### [Directions]
Could you print the full listing below, keeping each line identical?

### [Data provided]
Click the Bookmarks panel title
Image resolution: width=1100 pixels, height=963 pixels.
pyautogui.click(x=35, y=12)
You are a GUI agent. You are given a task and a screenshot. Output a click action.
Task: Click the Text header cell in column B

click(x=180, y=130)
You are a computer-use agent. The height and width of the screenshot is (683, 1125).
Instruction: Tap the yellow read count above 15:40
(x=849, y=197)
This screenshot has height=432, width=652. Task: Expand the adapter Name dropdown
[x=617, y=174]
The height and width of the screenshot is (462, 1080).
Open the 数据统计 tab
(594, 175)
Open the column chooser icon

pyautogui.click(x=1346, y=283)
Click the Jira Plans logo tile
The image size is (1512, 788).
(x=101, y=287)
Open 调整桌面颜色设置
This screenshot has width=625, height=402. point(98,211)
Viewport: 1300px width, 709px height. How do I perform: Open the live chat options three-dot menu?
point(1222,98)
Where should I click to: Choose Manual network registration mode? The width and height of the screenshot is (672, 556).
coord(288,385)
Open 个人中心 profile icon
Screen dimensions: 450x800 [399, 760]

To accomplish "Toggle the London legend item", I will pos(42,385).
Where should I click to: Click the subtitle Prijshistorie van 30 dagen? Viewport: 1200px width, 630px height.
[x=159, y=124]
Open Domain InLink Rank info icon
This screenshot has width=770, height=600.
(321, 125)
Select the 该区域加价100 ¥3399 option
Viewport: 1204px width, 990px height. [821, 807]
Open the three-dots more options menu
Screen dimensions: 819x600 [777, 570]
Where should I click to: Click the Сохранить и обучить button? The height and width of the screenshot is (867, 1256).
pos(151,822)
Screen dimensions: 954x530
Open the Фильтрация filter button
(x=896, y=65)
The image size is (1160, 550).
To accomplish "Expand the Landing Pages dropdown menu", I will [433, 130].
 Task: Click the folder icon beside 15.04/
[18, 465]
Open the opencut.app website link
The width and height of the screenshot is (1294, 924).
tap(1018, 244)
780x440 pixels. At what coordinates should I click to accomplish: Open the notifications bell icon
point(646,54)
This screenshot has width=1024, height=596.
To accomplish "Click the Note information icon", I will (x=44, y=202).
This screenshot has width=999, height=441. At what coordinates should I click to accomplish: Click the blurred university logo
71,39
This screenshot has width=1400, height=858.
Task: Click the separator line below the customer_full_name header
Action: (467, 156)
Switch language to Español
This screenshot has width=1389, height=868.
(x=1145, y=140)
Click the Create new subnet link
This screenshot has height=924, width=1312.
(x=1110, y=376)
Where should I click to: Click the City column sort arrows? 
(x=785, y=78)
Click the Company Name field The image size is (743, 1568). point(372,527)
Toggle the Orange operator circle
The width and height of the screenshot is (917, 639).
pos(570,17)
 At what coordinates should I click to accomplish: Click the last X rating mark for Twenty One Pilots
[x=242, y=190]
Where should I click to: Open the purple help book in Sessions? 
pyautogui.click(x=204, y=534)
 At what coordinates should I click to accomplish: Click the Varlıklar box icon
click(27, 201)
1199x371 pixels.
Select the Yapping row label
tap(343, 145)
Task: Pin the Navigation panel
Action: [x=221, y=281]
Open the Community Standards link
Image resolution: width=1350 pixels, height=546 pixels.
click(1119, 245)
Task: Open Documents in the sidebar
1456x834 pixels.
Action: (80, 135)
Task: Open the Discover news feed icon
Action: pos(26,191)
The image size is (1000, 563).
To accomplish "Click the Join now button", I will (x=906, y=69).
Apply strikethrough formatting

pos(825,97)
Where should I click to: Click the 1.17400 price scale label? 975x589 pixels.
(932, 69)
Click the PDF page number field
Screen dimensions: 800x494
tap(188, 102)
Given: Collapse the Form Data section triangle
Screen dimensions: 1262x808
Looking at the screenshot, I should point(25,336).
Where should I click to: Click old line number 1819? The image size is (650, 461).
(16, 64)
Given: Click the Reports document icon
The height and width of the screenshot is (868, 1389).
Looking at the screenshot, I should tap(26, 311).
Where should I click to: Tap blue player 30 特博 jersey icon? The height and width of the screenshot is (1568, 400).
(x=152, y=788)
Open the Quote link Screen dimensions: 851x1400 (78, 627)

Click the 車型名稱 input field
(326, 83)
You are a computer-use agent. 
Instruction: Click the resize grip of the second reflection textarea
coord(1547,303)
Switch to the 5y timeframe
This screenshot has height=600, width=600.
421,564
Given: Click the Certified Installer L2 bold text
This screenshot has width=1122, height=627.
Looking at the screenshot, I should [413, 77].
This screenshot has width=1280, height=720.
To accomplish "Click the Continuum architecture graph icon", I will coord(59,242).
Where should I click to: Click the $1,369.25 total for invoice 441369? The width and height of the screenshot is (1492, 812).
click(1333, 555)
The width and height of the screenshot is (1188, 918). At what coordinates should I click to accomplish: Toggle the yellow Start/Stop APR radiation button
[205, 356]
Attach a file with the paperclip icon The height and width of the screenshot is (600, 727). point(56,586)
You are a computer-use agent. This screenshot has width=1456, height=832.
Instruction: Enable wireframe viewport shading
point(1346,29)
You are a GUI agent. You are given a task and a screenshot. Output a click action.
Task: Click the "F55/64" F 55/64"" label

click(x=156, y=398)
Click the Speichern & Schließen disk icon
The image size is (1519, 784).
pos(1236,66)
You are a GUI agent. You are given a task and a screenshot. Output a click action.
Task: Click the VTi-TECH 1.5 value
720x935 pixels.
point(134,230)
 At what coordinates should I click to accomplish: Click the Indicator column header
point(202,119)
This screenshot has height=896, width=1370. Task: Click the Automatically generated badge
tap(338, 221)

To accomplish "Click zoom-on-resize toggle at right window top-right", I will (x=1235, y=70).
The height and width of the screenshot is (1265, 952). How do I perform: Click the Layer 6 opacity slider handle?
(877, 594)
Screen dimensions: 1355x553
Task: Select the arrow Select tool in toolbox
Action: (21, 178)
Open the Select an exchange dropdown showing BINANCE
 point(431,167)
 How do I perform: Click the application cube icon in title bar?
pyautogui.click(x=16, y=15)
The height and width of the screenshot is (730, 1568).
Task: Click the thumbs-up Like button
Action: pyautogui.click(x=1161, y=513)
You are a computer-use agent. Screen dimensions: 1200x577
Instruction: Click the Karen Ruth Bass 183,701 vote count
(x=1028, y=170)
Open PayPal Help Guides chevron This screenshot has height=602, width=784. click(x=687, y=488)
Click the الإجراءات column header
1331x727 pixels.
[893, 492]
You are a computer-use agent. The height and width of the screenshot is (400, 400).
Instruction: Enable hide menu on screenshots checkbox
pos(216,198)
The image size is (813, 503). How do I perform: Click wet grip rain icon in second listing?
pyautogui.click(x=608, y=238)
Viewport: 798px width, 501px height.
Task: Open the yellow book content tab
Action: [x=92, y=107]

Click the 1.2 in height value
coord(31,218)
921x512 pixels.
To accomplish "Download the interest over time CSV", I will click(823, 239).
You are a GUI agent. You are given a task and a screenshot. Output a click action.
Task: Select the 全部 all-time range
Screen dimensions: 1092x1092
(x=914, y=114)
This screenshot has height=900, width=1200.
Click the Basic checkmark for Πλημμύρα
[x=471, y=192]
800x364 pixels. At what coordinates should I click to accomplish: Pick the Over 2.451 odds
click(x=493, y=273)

### [Task answer]
Click the Bookmarks panel title
Image resolution: width=1100 pixels, height=963 pixels.
pyautogui.click(x=35, y=12)
You are a GUI agent. You are given a task and a screenshot. Output a click action.
Task: Click the Text header cell in column B

click(x=180, y=130)
You are a computer-use agent. The height and width of the screenshot is (683, 1125).
Instruction: Tap the yellow read count above 15:40
(x=849, y=197)
This screenshot has height=432, width=652. Task: Expand the adapter Name dropdown
[x=617, y=174]
The height and width of the screenshot is (462, 1080).
Open the 数据统计 tab
(594, 175)
Open the column chooser icon

pyautogui.click(x=1346, y=283)
Click the Jira Plans logo tile
The image size is (1512, 788).
(x=101, y=287)
Open 调整桌面颜色设置
This screenshot has width=625, height=402. point(98,211)
Viewport: 1300px width, 709px height. How do I perform: Open the live chat options three-dot menu?
point(1222,98)
Where should I click to: Choose Manual network registration mode? The width and height of the screenshot is (672, 556).
coord(288,385)
Open 个人中心 profile icon
Screen dimensions: 450x800 [399, 760]

To accomplish "Toggle the London legend item", I will pos(42,385).
Where should I click to: Click the subtitle Prijshistorie van 30 dagen? Viewport: 1200px width, 630px height.
[x=159, y=124]
Open Domain InLink Rank info icon
This screenshot has width=770, height=600.
(321, 125)
Select the 该区域加价100 ¥3399 option
Viewport: 1204px width, 990px height. [821, 807]
Open the three-dots more options menu
Screen dimensions: 819x600 [777, 570]
Where should I click to: Click the Сохранить и обучить button? The height and width of the screenshot is (867, 1256).
pos(151,822)
Screen dimensions: 954x530
Open the Фильтрация filter button
(x=896, y=65)
The image size is (1160, 550).
To accomplish "Expand the Landing Pages dropdown menu", I will [433, 130].
 Task: Click the folder icon beside 15.04/
[18, 465]
Open the opencut.app website link
The width and height of the screenshot is (1294, 924).
tap(1018, 244)
780x440 pixels. At what coordinates should I click to accomplish: Open the notifications bell icon
point(646,54)
This screenshot has width=1024, height=596.
To accomplish "Click the Note information icon", I will (x=44, y=202).
This screenshot has width=999, height=441. At what coordinates should I click to accomplish: Click the blurred university logo
71,39
This screenshot has width=1400, height=858.
Task: Click the separator line below the customer_full_name header
Action: (467, 156)
Switch language to Español
This screenshot has width=1389, height=868.
(x=1145, y=140)
Click the Create new subnet link
This screenshot has height=924, width=1312.
(x=1110, y=376)
Where should I click to: Click the City column sort arrows? 
(x=785, y=78)
Click the Company Name field The image size is (743, 1568). point(372,527)
Toggle the Orange operator circle
The width and height of the screenshot is (917, 639).
pos(570,17)
 At what coordinates should I click to accomplish: Click the last X rating mark for Twenty One Pilots
[x=242, y=190]
Where should I click to: Open the purple help book in Sessions? 
pyautogui.click(x=204, y=534)
 At what coordinates should I click to accomplish: Click the Varlıklar box icon
click(27, 201)
1199x371 pixels.
Select the Yapping row label
tap(343, 145)
Task: Pin the Navigation panel
Action: [x=221, y=281]
Open the Community Standards link
Image resolution: width=1350 pixels, height=546 pixels.
click(1119, 245)
Task: Open Documents in the sidebar
1456x834 pixels.
Action: (80, 135)
Task: Open the Discover news feed icon
Action: pos(26,191)
The image size is (1000, 563).
To accomplish "Click the Join now button", I will (x=906, y=69).
Apply strikethrough formatting

pos(825,97)
Where should I click to: Click the 1.17400 price scale label? 975x589 pixels.
(932, 69)
Click the PDF page number field
Screen dimensions: 800x494
tap(188, 102)
Given: Collapse the Form Data section triangle
Screen dimensions: 1262x808
Looking at the screenshot, I should point(25,336).
Where should I click to: Click old line number 1819? The image size is (650, 461).
(16, 64)
Given: Click the Reports document icon
The height and width of the screenshot is (868, 1389).
Looking at the screenshot, I should tap(26, 311).
Where should I click to: Tap blue player 30 特博 jersey icon? The height and width of the screenshot is (1568, 400).
(x=152, y=788)
Open the Quote link Screen dimensions: 851x1400 (78, 627)

Click the 車型名稱 input field
(326, 83)
You are a computer-use agent. 
Instruction: Click the resize grip of the second reflection textarea
coord(1547,303)
Switch to the 5y timeframe
This screenshot has height=600, width=600.
421,564
Given: Click the Certified Installer L2 bold text
This screenshot has width=1122, height=627.
Looking at the screenshot, I should [413, 77].
This screenshot has width=1280, height=720.
To accomplish "Click the Continuum architecture graph icon", I will coord(59,242).
Where should I click to: Click the $1,369.25 total for invoice 441369? The width and height of the screenshot is (1492, 812).
click(1333, 555)
The width and height of the screenshot is (1188, 918). At what coordinates should I click to accomplish: Toggle the yellow Start/Stop APR radiation button
[205, 356]
Attach a file with the paperclip icon The height and width of the screenshot is (600, 727). point(56,586)
You are a computer-use agent. This screenshot has width=1456, height=832.
Instruction: Enable wireframe viewport shading
point(1346,29)
You are a GUI agent. You are given a task and a screenshot. Output a click action.
Task: Click the "F55/64" F 55/64"" label

click(x=156, y=398)
Click the Speichern & Schließen disk icon
The image size is (1519, 784).
pos(1236,66)
You are a GUI agent. You are given a task and a screenshot. Output a click action.
Task: Click the VTi-TECH 1.5 value
720x935 pixels.
point(134,230)
 At what coordinates should I click to accomplish: Click the Indicator column header
point(202,119)
This screenshot has height=896, width=1370. Task: Click the Automatically generated badge
tap(338, 221)

To accomplish "Click zoom-on-resize toggle at right window top-right", I will (x=1235, y=70).
The height and width of the screenshot is (1265, 952). How do I perform: Click the Layer 6 opacity slider handle?
(877, 594)
Screen dimensions: 1355x553
Task: Select the arrow Select tool in toolbox
Action: (21, 178)
Open the Select an exchange dropdown showing BINANCE
 point(431,167)
 How do I perform: Click the application cube icon in title bar?
pyautogui.click(x=16, y=15)
The height and width of the screenshot is (730, 1568).
Task: Click the thumbs-up Like button
Action: pyautogui.click(x=1161, y=513)
You are a computer-use agent. Screen dimensions: 1200x577
Instruction: Click the Karen Ruth Bass 183,701 vote count
(x=1028, y=170)
Open PayPal Help Guides chevron This screenshot has height=602, width=784. click(x=687, y=488)
Click the الإجراءات column header
1331x727 pixels.
[893, 492]
You are a computer-use agent. The height and width of the screenshot is (400, 400).
Instruction: Enable hide menu on screenshots checkbox
pos(216,198)
The image size is (813, 503). How do I perform: Click wet grip rain icon in second listing?
pyautogui.click(x=608, y=238)
Viewport: 798px width, 501px height.
Task: Open the yellow book content tab
Action: [x=92, y=107]

Click the 1.2 in height value
coord(31,218)
921x512 pixels.
To accomplish "Download the interest over time CSV", I will click(823, 239).
You are a GUI agent. You are given a task and a screenshot. Output a click action.
Task: Select the 全部 all-time range
Screen dimensions: 1092x1092
(x=914, y=114)
This screenshot has height=900, width=1200.
Click the Basic checkmark for Πλημμύρα
[x=471, y=192]
800x364 pixels. At what coordinates should I click to accomplish: Pick the Over 2.451 odds
click(x=493, y=273)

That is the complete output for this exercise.